Tarefas a realizar>
• a. De acordo com o texto sobre o abandono do Maracanã, qual foi o último evento realizado no estádio?
• b. Prossiga o texto sobre o estado do Maracanã a partir da última frase apresentada.
[Texto fornecido]
Menos de seis meses depois dos Jogos Olímpicos e Paralímpicos do Rio de Janeiro, no Brasil, o novo Estádio do Maracanã, que recebeu as cerimónias de abertura e encerramento do evento, está quase ao abandono, como se pode ver nas várias publicações colocadas nas redes sociais.
 
O último evento que ocorreu no local foi o jogo de futebol das Estrelas de Zico, que decorreu a 28 de dezembro, depois disso a infraestrutura foi assaltada. De acordo com a polícia, foram roubados, e entre outras coisas, os bustos de cobre do jornalista Mário Filho e de Ângelo Mendes de Moraes, o autarca do Rio de Janeiro quando o estádio foi inaugurado, em 1950.
 
Nas redes sociais, nos meios de comunicação brasileiros, multiplicam-se as imagens que mostram o estado em que o Maracanã se encontra. O relvado verde desapareceu, várias cadeiras foram arrancadas, não há energia elétrica.O Maracanã é administrado pelo Consórcio Maracanã, gerido pela Odebrecht, que pediu a rescisão do contrato de exploração do espaço. Mas o jogo de ping-pong entre o consórcio e as autoridades brasileiras faz com que a situação não se resolva. Os gestores do estádio dizem que o Comité Olímpico se responsabilizou por entregá-lo em boas condições, com as reparaçóes feitas, depois do evento. O Comité está "atolado" em dívidas, em outubro de 2016 o Globo Esporte falava em 20 milhões de reais, cerca de 8 milhões de euros, de dívidas a fornecedores, e o Estado brasileiro não está interessado em ajudar, financeiramente, a resolver o problema. A situação terá de ser resolvida pelos tribunais.
[/Texto fornecido]
[Informação extraída]
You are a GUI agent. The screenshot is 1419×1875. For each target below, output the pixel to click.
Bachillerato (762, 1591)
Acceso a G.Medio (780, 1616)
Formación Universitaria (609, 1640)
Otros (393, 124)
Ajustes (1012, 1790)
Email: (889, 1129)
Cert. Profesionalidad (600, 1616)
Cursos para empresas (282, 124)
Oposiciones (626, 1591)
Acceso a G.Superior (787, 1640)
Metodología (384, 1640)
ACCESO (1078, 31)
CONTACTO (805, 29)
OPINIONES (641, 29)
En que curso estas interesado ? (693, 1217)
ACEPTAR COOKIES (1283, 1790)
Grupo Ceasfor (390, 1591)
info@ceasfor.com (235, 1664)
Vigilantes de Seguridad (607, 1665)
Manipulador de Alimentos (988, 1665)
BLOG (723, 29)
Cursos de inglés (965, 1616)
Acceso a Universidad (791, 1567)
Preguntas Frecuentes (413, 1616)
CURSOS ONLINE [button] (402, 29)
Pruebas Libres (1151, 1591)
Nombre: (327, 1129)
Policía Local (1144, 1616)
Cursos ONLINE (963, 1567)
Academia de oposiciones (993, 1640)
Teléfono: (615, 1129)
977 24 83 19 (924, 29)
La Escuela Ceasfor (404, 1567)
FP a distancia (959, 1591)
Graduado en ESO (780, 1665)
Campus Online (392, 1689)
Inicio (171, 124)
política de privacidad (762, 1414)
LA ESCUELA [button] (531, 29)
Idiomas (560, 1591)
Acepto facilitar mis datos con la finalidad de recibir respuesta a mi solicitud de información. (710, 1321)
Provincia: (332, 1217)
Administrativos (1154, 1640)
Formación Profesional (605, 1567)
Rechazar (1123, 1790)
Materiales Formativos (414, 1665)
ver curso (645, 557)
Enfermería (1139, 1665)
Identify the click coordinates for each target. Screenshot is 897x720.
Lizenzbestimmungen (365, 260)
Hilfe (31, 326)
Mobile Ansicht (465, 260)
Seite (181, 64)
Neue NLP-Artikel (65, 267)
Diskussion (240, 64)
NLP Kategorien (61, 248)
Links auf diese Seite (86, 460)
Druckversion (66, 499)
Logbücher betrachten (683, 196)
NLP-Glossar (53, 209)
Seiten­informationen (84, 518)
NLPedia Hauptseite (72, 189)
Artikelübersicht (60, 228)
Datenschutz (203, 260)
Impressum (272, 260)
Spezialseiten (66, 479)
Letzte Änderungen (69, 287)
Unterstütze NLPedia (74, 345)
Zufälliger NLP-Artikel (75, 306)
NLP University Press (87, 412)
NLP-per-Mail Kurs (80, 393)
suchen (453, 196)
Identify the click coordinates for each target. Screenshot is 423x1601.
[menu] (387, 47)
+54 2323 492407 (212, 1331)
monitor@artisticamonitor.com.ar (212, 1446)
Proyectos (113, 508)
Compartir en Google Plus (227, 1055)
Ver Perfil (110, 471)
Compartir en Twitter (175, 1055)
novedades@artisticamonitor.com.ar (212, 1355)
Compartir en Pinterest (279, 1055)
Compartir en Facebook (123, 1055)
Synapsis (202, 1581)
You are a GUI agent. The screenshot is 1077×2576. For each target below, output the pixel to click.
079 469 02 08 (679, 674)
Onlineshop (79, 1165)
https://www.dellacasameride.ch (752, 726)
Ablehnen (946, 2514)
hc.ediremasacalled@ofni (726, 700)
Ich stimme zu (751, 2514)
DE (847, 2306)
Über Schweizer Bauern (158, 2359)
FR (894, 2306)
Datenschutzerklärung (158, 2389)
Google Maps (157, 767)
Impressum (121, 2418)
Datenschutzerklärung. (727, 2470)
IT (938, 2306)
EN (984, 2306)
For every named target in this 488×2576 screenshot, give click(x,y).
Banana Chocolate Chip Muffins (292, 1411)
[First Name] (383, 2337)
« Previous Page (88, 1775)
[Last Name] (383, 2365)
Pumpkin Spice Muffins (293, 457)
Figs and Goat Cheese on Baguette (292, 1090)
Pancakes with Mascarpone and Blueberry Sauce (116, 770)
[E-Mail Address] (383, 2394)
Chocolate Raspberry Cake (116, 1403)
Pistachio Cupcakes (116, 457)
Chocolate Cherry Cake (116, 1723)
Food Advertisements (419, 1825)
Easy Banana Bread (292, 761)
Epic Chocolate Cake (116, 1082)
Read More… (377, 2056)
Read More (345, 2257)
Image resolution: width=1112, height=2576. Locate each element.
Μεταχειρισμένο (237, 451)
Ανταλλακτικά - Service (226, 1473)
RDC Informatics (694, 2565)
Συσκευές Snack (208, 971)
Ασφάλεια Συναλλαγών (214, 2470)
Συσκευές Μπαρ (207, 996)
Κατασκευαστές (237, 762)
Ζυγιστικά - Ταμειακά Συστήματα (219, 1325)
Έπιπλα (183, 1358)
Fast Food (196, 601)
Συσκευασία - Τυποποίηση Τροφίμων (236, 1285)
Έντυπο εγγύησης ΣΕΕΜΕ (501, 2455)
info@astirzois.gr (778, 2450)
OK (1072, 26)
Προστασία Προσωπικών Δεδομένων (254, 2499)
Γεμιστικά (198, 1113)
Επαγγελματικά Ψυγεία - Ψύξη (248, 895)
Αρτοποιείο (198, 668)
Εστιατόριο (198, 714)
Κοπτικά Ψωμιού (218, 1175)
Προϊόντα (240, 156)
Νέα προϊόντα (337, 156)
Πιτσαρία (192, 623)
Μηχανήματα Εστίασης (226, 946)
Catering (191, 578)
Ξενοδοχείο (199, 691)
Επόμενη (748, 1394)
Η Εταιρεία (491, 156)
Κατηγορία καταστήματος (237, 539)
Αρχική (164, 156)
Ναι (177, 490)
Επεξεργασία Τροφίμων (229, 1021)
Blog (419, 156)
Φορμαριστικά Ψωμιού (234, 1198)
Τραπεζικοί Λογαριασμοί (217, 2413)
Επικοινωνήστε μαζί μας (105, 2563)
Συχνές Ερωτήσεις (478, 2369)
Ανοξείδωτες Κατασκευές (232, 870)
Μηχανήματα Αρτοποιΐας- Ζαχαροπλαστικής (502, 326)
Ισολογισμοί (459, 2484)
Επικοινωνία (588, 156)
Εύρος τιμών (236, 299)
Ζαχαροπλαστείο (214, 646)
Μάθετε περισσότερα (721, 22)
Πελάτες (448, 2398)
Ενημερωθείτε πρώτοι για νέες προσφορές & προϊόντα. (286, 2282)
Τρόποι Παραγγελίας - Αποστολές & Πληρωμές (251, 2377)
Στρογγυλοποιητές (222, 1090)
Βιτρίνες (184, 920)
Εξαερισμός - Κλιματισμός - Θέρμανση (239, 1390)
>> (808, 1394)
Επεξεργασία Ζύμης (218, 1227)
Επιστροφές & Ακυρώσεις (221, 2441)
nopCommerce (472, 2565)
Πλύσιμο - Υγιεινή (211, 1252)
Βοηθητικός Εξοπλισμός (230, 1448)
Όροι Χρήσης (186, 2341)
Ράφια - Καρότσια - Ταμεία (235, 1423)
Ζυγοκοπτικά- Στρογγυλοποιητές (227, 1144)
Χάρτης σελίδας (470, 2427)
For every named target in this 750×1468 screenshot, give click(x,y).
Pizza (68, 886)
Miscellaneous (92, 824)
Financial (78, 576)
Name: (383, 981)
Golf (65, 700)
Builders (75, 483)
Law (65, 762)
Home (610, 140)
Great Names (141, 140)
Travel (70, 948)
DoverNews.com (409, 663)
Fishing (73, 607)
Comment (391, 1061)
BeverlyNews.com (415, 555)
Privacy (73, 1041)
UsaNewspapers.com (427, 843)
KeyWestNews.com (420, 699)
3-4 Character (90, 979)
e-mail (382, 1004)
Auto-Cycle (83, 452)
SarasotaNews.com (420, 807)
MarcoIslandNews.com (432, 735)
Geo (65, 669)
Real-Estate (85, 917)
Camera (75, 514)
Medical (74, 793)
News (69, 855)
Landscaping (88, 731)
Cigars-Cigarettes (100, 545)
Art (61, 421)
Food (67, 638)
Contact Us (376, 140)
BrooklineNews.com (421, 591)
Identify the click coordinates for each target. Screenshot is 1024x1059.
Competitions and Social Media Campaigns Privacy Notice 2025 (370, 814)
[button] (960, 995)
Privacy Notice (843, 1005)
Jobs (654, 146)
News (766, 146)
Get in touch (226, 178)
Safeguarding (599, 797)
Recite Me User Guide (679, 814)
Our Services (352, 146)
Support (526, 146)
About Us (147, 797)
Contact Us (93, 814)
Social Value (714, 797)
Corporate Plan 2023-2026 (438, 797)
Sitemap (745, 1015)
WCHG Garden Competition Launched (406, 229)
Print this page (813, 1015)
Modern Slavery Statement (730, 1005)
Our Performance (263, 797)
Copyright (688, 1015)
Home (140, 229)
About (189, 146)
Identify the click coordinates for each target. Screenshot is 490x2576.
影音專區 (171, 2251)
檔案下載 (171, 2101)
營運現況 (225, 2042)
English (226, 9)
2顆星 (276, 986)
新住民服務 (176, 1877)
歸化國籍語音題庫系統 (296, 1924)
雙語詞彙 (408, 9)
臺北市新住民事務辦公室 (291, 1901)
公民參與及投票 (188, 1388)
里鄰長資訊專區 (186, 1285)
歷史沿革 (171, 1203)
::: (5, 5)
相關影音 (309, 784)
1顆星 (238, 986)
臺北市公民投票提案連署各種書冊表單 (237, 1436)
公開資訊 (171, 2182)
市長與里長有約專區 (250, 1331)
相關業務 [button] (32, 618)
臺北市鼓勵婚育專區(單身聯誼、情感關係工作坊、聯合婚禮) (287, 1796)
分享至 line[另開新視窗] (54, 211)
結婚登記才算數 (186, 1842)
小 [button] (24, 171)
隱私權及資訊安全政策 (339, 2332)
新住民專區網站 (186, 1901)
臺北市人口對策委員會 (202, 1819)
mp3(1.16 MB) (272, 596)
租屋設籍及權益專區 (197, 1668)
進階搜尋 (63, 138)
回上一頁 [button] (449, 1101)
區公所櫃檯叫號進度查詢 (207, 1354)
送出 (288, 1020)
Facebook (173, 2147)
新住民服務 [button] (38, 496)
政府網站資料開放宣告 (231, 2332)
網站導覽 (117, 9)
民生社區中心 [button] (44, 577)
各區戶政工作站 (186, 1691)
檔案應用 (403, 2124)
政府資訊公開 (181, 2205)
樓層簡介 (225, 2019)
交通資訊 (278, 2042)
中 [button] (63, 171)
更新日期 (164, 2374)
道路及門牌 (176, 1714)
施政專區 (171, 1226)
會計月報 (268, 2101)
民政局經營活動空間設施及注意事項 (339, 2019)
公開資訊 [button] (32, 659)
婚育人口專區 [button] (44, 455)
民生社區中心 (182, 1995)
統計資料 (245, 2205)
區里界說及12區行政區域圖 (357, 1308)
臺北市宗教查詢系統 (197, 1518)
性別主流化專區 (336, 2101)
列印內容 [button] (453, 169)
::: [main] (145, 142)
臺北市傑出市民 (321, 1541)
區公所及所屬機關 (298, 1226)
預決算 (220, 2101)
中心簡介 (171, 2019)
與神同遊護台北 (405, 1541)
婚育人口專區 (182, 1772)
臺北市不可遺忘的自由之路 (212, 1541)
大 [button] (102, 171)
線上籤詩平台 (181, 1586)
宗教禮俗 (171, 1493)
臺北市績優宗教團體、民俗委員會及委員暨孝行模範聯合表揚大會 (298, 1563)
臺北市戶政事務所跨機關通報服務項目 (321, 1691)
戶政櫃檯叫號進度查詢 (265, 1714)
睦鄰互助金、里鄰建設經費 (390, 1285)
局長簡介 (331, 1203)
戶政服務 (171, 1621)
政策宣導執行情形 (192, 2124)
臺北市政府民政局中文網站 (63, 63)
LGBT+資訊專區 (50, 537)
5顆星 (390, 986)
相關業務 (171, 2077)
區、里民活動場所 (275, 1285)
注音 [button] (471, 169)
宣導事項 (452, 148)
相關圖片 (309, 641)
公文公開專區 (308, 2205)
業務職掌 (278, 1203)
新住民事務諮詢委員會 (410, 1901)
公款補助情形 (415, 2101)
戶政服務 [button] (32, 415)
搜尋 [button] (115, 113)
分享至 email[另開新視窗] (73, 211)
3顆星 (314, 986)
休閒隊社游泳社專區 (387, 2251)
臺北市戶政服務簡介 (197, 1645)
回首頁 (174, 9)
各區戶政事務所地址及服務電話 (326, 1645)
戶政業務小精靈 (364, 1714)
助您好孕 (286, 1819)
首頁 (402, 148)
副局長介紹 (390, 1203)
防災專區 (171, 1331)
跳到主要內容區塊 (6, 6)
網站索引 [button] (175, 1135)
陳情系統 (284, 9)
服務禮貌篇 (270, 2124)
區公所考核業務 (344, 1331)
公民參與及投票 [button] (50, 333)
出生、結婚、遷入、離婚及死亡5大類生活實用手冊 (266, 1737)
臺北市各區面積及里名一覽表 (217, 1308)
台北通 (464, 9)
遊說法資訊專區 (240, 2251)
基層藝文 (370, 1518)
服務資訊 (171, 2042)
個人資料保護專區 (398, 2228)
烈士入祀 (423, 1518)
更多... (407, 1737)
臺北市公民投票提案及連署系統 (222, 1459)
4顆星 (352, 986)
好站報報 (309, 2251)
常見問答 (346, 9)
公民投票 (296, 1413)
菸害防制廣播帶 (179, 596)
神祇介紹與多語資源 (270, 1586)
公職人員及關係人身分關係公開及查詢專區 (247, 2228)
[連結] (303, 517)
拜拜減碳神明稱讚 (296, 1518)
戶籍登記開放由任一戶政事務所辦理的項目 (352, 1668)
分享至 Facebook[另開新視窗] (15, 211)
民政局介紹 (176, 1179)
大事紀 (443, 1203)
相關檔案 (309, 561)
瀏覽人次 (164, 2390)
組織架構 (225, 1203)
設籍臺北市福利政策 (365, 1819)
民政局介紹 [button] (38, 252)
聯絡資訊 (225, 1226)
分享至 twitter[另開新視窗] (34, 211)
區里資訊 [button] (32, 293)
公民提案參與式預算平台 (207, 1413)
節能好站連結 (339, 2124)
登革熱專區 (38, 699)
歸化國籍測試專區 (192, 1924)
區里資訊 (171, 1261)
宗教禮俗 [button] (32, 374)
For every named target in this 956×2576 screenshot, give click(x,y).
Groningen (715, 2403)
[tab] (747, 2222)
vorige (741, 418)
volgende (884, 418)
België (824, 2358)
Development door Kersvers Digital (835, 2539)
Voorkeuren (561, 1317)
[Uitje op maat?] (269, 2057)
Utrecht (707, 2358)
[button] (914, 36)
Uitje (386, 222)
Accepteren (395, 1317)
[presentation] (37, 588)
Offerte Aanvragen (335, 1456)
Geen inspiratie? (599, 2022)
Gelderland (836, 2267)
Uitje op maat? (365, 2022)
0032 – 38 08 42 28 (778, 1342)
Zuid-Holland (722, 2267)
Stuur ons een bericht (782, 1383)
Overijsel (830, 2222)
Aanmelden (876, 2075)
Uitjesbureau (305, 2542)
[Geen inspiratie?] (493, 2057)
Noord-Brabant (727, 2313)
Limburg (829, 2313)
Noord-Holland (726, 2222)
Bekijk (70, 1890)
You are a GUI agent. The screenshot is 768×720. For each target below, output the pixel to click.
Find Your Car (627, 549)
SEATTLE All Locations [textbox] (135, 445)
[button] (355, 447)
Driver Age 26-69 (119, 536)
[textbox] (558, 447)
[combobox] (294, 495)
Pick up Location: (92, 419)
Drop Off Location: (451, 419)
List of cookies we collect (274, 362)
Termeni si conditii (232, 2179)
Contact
[/Informação extraída]
Respostas por ordem>
• a. O jogo de futebol das Estrelas de Zico, a 28 de dezembro.

• b.
 
A Federação de Futebol do Rio de Janeiro mostra-se também indignada com a situação daquele que já foi a "catedral" do futebol brasileiro:
 

"(...) A preocupação com o presente e o futuro do estádio só aumenta. Depois de convidar os clubes para debater a utilização do templo do futebol no próximo dia 17, às 15h, a FERJ alerta o poder público para prover segurança ao estádio para evitar um saqueamento e sucateamento do maior palco mundial do futebol. "Se não houver intervenção imediata do governo para impedir os saques e a destruição do Maracanã, talvez de nada adiante a nossa reunião do dia 17".

Nas redes sociais escreve-se que o estádio está fechado e que não pode ser visitado pelos turistas.